*Exercise description*
Give back all the data exactly as it was written.

*Data to process*

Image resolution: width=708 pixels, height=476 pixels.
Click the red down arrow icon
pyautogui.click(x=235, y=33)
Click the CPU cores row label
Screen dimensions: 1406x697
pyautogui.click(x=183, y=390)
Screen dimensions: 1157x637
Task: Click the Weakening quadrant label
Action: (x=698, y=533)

*Exercise answer*
Image resolution: width=708 pixels, height=476 pixels.
Click the red down arrow icon
pyautogui.click(x=235, y=33)
Click the CPU cores row label
Screen dimensions: 1406x697
pyautogui.click(x=183, y=390)
Screen dimensions: 1157x637
Task: Click the Weakening quadrant label
Action: (x=698, y=533)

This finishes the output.